_Task details_: Take the entries that follow and write each one out exactly.

===== Data to process

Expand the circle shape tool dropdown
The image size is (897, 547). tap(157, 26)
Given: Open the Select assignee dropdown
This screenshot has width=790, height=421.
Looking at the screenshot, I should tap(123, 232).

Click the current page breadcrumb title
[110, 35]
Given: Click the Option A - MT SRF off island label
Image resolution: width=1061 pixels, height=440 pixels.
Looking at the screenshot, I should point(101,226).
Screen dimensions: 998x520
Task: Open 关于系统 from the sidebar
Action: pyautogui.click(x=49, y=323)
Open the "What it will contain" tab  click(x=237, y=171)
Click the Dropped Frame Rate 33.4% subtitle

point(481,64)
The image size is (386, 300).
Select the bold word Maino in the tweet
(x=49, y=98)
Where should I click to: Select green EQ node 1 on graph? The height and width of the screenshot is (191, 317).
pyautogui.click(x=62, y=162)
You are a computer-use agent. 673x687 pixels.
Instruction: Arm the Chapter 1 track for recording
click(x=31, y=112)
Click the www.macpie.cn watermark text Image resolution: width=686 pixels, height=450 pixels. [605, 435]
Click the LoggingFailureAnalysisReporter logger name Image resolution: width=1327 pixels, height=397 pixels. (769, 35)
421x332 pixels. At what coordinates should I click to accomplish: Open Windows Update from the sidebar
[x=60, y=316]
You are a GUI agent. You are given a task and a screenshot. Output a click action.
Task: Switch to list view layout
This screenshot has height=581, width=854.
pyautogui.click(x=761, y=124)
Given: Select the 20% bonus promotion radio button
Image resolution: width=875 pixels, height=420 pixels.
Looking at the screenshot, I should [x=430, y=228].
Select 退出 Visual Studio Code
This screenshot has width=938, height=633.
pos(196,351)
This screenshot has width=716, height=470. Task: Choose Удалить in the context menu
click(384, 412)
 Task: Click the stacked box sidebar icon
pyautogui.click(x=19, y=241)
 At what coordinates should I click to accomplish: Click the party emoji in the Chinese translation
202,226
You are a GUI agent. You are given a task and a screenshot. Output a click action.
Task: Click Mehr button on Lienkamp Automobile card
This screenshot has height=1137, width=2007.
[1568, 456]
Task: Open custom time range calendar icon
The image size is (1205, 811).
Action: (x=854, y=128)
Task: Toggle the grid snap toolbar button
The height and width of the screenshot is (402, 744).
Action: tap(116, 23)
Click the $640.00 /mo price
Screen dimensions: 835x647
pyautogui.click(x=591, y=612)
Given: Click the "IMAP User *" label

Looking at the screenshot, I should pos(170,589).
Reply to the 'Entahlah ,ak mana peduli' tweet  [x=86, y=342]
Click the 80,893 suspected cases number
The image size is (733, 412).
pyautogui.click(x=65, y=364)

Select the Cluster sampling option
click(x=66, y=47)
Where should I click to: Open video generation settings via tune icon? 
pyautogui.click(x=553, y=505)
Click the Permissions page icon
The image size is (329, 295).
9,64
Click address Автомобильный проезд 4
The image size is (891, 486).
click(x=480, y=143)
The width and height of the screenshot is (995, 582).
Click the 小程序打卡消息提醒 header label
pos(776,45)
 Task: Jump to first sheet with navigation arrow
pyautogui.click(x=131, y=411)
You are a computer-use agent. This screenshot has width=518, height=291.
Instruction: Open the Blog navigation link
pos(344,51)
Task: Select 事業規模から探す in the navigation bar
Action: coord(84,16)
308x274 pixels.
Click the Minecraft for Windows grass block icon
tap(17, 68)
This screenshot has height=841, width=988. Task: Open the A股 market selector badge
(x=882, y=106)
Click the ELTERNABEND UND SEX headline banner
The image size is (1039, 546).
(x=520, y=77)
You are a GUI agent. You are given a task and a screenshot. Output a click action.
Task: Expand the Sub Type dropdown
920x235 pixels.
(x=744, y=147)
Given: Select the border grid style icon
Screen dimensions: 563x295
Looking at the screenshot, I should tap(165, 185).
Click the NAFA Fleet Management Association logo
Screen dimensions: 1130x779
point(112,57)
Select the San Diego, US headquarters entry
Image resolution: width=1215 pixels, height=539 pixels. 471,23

==========

_Task output_:
Expand the circle shape tool dropdown
The image size is (897, 547). tap(157, 26)
Given: Open the Select assignee dropdown
This screenshot has width=790, height=421.
Looking at the screenshot, I should tap(123, 232).

Click the current page breadcrumb title
[110, 35]
Given: Click the Option A - MT SRF off island label
Image resolution: width=1061 pixels, height=440 pixels.
Looking at the screenshot, I should point(101,226).
Screen dimensions: 998x520
Task: Open 关于系统 from the sidebar
Action: pyautogui.click(x=49, y=323)
Open the "What it will contain" tab  click(x=237, y=171)
Click the Dropped Frame Rate 33.4% subtitle

point(481,64)
The image size is (386, 300).
Select the bold word Maino in the tweet
(x=49, y=98)
Where should I click to: Select green EQ node 1 on graph? The height and width of the screenshot is (191, 317).
pyautogui.click(x=62, y=162)
You are a computer-use agent. 673x687 pixels.
Instruction: Arm the Chapter 1 track for recording
click(x=31, y=112)
Click the www.macpie.cn watermark text Image resolution: width=686 pixels, height=450 pixels. [605, 435]
Click the LoggingFailureAnalysisReporter logger name Image resolution: width=1327 pixels, height=397 pixels. (769, 35)
421x332 pixels. At what coordinates should I click to accomplish: Open Windows Update from the sidebar
[x=60, y=316]
You are a GUI agent. You are given a task and a screenshot. Output a click action.
Task: Switch to list view layout
This screenshot has height=581, width=854.
pyautogui.click(x=761, y=124)
Given: Select the 20% bonus promotion radio button
Image resolution: width=875 pixels, height=420 pixels.
Looking at the screenshot, I should [x=430, y=228].
Select 退出 Visual Studio Code
This screenshot has width=938, height=633.
pos(196,351)
This screenshot has width=716, height=470. Task: Choose Удалить in the context menu
click(384, 412)
 Task: Click the stacked box sidebar icon
pyautogui.click(x=19, y=241)
 At what coordinates should I click to accomplish: Click the party emoji in the Chinese translation
202,226
You are a GUI agent. You are given a task and a screenshot. Output a click action.
Task: Click Mehr button on Lienkamp Automobile card
This screenshot has height=1137, width=2007.
[1568, 456]
Task: Open custom time range calendar icon
The image size is (1205, 811).
Action: (x=854, y=128)
Task: Toggle the grid snap toolbar button
The height and width of the screenshot is (402, 744).
Action: tap(116, 23)
Click the $640.00 /mo price
Screen dimensions: 835x647
pyautogui.click(x=591, y=612)
Given: Click the "IMAP User *" label

Looking at the screenshot, I should pos(170,589).
Reply to the 'Entahlah ,ak mana peduli' tweet  [x=86, y=342]
Click the 80,893 suspected cases number
The image size is (733, 412).
pyautogui.click(x=65, y=364)

Select the Cluster sampling option
click(x=66, y=47)
Where should I click to: Open video generation settings via tune icon? 
pyautogui.click(x=553, y=505)
Click the Permissions page icon
The image size is (329, 295).
9,64
Click address Автомобильный проезд 4
The image size is (891, 486).
click(x=480, y=143)
The width and height of the screenshot is (995, 582).
Click the 小程序打卡消息提醒 header label
pos(776,45)
 Task: Jump to first sheet with navigation arrow
pyautogui.click(x=131, y=411)
You are a computer-use agent. This screenshot has width=518, height=291.
Instruction: Open the Blog navigation link
pos(344,51)
Task: Select 事業規模から探す in the navigation bar
Action: coord(84,16)
308x274 pixels.
Click the Minecraft for Windows grass block icon
tap(17, 68)
This screenshot has height=841, width=988. Task: Open the A股 market selector badge
(x=882, y=106)
Click the ELTERNABEND UND SEX headline banner
The image size is (1039, 546).
(x=520, y=77)
You are a GUI agent. You are given a task and a screenshot. Output a click action.
Task: Expand the Sub Type dropdown
920x235 pixels.
(x=744, y=147)
Given: Select the border grid style icon
Screen dimensions: 563x295
Looking at the screenshot, I should tap(165, 185).
Click the NAFA Fleet Management Association logo
Screen dimensions: 1130x779
point(112,57)
Select the San Diego, US headquarters entry
Image resolution: width=1215 pixels, height=539 pixels. 471,23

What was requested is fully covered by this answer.